There’s just one more thing that could tip the replacement number off the cliff.  And it’s uniquely relevant to our great country, which seems to be one of the only places where women are maintaining their optimism toward the dream of 2.5 kids and a supportive partner.  Maybe it’s all the Barbie playtime and the illusion of liberation.  I am worried that the crackdown on women’s rights to control their own bodies will lead to unwanted results.  Like I said, women are smart and if you corner us, we will fight back.

I am guessing that if it comes down to it, we can do without the “sex with men” thing.  Many of us would be sad and missing it, but one has to be practical.  Condoms do break and pills don’t get absorbed, and then life changes forever.  I mean, a woman’s life changes forever, and sometimes that is a fireworks show of goodness and expanded existence, but sometimes it is a disaster, personally and maybe for the other kids and maybe for the guy.   There is only one constant equation in baby-making:  no swimmers - no baby.  My daughter thinks I am a radical on this issue, especially when I tell her there will be a national women’s strike if they try to federalize it and we will shut down the economy.  If there is one thing conservatives care more about than sex, it’s money, so that might work.  But inside I am scared.  Although we are smart, in the end we may be too kind for this drastic action.  Besides, we have to financially support all of our kids.

Time to take a shower and get ready for the protest.  I have time now because I left my job at the city hospital.  I was crying every day in my car and knew in the end I had mostly failed in my naïve mission to help those in need. I think that I just couldn’t stand my fragile self anymore in that place of harsh and real struggle, where bravery manifests in the woman, not the doctor.  I cannot give up the addictive joy of lifting the newborns to their mother’s arms yet, so I am presiding at a little suburban unit for now, until the world ends or my daughter needs me to help with a grandbaby.
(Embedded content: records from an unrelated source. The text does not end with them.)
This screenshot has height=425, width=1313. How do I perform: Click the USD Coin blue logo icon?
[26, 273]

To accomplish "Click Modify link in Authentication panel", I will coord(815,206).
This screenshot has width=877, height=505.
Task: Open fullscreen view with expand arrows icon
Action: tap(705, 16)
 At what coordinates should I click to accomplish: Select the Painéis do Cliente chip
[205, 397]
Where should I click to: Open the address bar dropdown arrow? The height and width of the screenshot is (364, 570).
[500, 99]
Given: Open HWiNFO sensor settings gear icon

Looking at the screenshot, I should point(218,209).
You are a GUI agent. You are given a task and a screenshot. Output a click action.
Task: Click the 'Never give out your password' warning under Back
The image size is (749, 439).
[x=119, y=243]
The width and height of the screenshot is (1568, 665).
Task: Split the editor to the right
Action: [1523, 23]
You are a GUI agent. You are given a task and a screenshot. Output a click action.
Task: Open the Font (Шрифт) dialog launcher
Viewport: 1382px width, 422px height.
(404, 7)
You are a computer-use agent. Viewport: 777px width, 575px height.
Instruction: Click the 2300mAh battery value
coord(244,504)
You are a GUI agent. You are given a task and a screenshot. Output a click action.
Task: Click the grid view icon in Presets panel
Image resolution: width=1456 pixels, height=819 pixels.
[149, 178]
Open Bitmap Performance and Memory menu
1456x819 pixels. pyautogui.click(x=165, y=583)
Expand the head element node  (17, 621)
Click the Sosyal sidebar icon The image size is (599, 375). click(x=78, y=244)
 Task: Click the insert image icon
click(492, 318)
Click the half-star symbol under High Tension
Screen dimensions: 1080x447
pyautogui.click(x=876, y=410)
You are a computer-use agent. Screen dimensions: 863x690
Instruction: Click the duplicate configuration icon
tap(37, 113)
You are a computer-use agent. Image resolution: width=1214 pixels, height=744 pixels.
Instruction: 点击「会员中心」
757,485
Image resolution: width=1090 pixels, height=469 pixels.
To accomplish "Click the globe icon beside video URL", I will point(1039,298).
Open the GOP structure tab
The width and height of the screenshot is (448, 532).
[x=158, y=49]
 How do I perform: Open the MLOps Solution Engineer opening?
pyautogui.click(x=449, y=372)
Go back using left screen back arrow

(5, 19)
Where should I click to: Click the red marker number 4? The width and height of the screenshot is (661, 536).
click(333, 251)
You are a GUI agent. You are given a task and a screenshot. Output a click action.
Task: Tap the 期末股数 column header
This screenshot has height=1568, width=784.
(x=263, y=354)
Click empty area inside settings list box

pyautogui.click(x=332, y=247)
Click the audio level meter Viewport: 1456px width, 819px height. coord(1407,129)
Sarah Crane has a BA and MD degree from the University of Missouri and lives with her wonderful husband Peter and some of their adult-ish children in eastern Massachusetts.  The family has a total of 2 cats, 7 dogs, and three partially tamed yard bunnies. She still delivers babies part-time and believes that being a women’s health physician is the greatest honor and privilege possible. She has always wanted to be a writer and hopes that her next incarnation will be as a librarian.